There are also options to contribute in different ways; a Traditional IRA is tax-free when you contribute, but you will pay taxes on it when you withdraw funds down the road. With a Roth IRA, you pay taxes on your contributions, but the money you withdraw down the road will be tax-free. Keep in mind that this money is going to earn interest over time, so while the traditional method has its benefits, you’re eventually paying taxes on more money down the road, where the Roth earnings will generally be tax-free.
I personally contribute to both types within my 401k, but am definitely planning on leaning more heavily on the Roth as I continue to contribute more – why pay more taxes later on more money? There are also a variety of funds you can contribute to within your plan – typically the recommendation is to put more towards growth when you’re younger, because you can bear more risk. As you get older, you’ll want to adjust so that your plan is a little on the safer side – there are a lot of options out there, but a quick chat with HR or your plan representative can shed some light on the subject if you’re not confident with your picks.
There are a million plans out there, SIMPLE IRA’s (Savings Incentive Match Plan for Employees), Tax-Deferred Annuities (TDA), Tax-Sheltered Annuities (TSA), the list goes on… the important thing is to find out what your employer offers, use is wisely, and to get your own if they don’t offer one. Saving a few dollars out of your paycheck now means that it will gain interest over time, so the more you can contribute earlier, the better off you’ll be down the road. Even small contributions in your 20’s are going to have a bigger impact than giant contributions in your 40’s, so save early and save often!
Another thing to keep in mind is that when you move jobs, you should “roll over” your old plan into your new one, and continue to grow that money. I can’t tell you how many people I’ve talked to that have forgotten about old plans they contributed to – if you aren’t rolling it over, you aren’t going to remember about it several decades from now, and that’s money left on the table.
Some rollovers have certain catches so make sure you do your research – 401k to 401k is usually no problem, but once I had to roll a SIMPLE IRA over into a 401k, and I had to wait until the SIMPLE account was 2 years old or face a huge penalty on “withdrawing” that money early, even though it was going straight into another plan. The goal here is to arm yourself with information, so you can’t be caught off guard – the more you know, the better.

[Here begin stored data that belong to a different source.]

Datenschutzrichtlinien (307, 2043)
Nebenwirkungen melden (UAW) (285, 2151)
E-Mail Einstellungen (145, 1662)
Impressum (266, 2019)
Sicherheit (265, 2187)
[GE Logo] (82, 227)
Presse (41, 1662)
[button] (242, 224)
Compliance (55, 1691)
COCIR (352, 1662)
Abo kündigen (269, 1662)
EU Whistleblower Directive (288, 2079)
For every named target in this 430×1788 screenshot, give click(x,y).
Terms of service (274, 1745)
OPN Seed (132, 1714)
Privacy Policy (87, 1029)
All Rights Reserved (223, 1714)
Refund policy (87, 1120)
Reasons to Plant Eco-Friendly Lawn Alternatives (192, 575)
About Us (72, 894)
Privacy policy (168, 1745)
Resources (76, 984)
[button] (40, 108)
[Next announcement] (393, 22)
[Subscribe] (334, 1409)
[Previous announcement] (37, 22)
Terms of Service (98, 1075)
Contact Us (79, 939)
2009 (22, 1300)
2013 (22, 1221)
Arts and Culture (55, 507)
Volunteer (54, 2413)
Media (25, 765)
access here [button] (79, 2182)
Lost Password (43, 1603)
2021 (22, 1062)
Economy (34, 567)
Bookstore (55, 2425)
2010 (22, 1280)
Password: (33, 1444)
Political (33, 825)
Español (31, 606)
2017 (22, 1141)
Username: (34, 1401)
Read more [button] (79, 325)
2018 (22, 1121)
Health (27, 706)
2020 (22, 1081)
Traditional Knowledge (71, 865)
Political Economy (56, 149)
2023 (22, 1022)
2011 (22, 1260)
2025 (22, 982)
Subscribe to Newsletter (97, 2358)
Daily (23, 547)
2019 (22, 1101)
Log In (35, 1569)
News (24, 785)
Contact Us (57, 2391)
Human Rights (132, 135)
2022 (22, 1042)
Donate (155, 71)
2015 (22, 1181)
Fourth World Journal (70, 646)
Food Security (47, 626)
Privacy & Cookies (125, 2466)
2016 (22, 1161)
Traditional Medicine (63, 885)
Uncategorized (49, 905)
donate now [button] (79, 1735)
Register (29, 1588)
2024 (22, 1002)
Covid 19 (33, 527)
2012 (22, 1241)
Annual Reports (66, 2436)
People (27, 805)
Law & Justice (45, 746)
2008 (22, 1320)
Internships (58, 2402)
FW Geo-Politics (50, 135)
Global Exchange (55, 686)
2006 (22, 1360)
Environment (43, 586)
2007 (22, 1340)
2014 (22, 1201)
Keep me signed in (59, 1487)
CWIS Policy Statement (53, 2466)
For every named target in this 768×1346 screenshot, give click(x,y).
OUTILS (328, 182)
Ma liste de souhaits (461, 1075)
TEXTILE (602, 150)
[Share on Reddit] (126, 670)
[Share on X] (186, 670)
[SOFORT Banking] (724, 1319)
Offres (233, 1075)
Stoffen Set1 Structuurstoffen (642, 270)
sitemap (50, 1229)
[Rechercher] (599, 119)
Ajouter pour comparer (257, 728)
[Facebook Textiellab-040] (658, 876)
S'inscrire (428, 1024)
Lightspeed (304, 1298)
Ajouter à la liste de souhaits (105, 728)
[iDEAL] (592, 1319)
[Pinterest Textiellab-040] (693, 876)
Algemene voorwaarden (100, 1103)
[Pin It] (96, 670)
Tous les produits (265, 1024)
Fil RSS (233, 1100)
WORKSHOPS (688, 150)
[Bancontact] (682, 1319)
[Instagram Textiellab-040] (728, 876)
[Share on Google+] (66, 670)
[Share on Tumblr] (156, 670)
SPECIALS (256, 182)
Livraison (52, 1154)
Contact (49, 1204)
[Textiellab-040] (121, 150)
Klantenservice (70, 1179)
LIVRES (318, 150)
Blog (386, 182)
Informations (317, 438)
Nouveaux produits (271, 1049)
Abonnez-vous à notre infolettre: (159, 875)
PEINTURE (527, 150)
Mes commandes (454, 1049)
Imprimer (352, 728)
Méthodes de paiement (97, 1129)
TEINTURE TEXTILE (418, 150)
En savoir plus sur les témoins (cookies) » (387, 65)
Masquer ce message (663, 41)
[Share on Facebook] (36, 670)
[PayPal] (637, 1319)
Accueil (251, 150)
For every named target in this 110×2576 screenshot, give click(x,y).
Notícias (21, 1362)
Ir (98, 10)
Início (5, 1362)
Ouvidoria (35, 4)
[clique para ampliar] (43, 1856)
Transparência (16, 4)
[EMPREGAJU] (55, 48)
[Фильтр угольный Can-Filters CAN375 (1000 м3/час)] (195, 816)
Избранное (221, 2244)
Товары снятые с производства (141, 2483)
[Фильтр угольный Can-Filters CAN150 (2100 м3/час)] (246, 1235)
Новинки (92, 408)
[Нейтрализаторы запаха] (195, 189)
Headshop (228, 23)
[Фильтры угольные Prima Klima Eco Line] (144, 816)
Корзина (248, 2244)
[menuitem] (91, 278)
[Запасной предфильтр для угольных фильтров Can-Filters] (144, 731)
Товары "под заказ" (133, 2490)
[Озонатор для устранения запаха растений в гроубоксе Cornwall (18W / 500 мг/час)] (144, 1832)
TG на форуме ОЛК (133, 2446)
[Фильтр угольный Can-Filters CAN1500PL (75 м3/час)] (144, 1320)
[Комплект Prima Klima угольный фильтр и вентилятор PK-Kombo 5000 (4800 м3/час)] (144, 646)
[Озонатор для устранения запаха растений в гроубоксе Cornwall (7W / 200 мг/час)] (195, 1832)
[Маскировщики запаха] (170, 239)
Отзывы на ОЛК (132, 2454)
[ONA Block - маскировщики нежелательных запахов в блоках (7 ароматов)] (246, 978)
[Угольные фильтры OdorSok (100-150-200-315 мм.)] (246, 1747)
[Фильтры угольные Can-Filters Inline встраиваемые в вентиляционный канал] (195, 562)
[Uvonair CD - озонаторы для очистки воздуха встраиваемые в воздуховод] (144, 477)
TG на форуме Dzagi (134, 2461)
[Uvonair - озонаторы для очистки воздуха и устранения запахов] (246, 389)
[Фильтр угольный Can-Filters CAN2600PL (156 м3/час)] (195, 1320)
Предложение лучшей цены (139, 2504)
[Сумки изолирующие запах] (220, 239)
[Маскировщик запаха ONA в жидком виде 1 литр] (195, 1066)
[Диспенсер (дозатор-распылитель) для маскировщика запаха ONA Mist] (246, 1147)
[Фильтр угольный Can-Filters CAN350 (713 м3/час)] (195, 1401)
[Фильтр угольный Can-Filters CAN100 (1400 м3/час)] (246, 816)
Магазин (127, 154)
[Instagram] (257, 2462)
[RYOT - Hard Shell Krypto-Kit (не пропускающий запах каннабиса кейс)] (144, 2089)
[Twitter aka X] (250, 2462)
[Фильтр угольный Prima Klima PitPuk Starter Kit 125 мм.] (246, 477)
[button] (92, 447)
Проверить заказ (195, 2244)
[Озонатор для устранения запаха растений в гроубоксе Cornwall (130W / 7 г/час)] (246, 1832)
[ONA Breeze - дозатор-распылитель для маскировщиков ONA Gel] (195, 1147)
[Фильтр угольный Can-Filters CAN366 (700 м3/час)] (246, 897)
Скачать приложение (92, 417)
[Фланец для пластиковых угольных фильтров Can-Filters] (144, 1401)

I’ll wrap this up by saying that I’m still setting goals for myself in the retirement savings department – my journey is still in progress. Do what you can, and think hard about where your money is going. If you get a raise or bonus, consider putting additional money towards your retirement instead of that jet ski… at the end of the day, this is money you’re setting aside to take care of you, and while it’s not as flashy as a jet ski, it’s going to last a heck of a lot longer.